Benim zarif ve yalnız ülkemde, güneşin doğduğu topraklarda çocuklar hala tren taşlar. Batıdan gelen ya da Batı'ya giden bir tren, taş için aslında hayli "iri" bir hedeftir çünkü. Bilmem bilirler mi? TCDD trenlerinin camları iki kat yapılmıştır, dıştaki zaten kırılsın diye takılmıştır. Baba atılan her taştan gururlu, memur içeri alınan her baştan huzurlu, bir garip temaşadır bu, "bir tepsi baklava" şöleniyle kutlanır. Derken bu şölen için ve aynı trenle Batı'dan gelen öteki-berikiler, Soros sosuyla çeşnilendirilmiş "sivil toplum örgütü turşuları" kurarlar üzerlerine. Kokteyl turşularıdır bunlar, siz bilmezsiniz, sadece zengin kokteyllerinde ikram edilir.
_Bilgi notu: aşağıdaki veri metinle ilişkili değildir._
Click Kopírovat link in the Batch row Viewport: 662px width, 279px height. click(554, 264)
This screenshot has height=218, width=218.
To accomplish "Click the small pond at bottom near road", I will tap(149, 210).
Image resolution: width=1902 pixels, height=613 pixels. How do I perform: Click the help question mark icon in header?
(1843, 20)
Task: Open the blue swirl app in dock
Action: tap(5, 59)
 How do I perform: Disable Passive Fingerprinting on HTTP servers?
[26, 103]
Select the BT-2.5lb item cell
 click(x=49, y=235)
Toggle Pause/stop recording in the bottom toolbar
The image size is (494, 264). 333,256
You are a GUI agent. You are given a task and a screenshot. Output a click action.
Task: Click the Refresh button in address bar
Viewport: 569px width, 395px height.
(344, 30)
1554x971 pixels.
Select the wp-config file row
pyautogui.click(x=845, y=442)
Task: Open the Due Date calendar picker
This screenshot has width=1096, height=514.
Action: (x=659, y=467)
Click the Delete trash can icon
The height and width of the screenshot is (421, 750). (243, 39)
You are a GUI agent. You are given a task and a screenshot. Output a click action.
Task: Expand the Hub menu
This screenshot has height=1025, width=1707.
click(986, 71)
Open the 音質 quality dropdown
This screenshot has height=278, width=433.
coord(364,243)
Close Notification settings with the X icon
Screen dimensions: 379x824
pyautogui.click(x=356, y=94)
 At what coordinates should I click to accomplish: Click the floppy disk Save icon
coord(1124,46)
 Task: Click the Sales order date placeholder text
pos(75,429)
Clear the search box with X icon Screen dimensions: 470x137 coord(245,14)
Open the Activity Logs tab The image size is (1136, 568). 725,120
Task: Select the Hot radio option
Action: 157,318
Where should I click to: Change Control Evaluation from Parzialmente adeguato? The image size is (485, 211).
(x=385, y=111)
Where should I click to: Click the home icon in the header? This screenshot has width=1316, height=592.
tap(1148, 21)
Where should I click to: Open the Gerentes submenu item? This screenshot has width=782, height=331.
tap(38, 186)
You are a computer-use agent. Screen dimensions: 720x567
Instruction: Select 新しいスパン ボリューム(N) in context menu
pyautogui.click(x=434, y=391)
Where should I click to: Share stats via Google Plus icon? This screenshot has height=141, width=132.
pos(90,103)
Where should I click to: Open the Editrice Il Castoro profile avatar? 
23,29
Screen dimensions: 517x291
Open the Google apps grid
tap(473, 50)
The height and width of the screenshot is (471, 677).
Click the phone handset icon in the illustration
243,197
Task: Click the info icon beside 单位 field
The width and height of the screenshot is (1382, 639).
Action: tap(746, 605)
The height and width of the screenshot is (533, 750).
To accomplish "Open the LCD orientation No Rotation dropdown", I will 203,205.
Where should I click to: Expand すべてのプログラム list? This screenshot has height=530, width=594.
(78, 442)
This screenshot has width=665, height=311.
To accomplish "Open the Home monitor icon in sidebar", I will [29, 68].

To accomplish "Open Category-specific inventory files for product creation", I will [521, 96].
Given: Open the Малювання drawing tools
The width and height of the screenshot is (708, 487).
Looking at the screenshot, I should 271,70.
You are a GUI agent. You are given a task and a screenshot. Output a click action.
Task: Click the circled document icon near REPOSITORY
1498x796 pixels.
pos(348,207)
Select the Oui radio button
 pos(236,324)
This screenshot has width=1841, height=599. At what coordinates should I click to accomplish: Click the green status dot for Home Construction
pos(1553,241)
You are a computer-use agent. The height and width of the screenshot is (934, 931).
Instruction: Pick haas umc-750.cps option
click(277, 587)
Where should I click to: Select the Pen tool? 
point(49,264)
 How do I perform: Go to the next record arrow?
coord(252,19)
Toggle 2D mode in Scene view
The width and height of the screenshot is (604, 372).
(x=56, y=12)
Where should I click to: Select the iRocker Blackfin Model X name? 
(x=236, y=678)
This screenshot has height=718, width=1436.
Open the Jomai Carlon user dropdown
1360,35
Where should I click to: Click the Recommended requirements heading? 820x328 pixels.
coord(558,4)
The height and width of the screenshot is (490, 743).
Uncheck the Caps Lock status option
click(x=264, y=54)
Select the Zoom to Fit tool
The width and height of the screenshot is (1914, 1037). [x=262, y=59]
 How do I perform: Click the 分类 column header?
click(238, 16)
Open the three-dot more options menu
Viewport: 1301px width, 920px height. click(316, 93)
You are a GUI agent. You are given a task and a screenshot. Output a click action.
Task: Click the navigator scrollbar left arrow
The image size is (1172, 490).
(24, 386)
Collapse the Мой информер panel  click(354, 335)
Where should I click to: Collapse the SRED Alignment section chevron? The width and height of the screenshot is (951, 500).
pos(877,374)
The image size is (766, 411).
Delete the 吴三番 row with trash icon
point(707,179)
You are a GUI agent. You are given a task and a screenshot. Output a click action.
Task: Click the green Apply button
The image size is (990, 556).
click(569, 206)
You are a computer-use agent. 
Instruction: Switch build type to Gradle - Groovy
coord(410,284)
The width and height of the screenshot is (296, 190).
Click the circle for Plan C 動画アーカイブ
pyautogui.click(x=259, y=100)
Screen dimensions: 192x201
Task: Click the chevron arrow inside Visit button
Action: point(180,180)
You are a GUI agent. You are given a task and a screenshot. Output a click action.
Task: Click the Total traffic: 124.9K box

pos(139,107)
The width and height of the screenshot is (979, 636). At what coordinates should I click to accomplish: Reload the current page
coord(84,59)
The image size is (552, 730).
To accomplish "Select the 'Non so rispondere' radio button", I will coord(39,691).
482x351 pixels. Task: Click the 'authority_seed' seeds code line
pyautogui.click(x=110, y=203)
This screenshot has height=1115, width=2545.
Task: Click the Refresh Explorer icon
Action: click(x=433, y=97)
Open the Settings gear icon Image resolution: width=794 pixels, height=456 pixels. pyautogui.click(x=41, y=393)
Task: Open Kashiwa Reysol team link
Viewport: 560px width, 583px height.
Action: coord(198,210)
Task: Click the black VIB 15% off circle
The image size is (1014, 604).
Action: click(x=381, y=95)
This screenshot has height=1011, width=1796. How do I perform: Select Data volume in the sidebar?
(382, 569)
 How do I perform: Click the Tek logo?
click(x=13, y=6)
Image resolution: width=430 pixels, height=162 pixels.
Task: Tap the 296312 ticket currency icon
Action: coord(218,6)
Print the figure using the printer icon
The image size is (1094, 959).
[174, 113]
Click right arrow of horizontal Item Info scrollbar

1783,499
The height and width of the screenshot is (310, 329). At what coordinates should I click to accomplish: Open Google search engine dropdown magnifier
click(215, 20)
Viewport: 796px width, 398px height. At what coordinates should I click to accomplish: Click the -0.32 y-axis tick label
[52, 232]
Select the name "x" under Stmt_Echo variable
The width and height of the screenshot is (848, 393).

Oysa yeminliyimdir ben, kimseyi geri çevirmemeye. Tuzun bile koktuğu yerde, düşmemiş son kaleyi savunurum. Üstelik sonradan olma değil, anadan doğmayımdır, ben vatandaşlarına ağlayan devlet babayımdır. İşte bu yüzden, en sevdiklerim bile anlamazlar Zere'yi neden aldığımı. Anlayamazlar, ama hatırlayamazlar da, çünkü Saylan'ınkileri de ben alırım, Hocanınkileri de. Efendininkiler de bana varır ve valininkiler de bana gelir, zira 'sağ, sol'unkiler de benden dönmez, o yüzden kapıdaki çiçekçinin yakını beni bulur, Taksim-Topkapı dolmuş hattı da beni bilir.

Çünkü Ayça öldüğü kelli kedilerini ben aldım.

İşte o yüzden Zere'yi de ben alırım, bırakmam!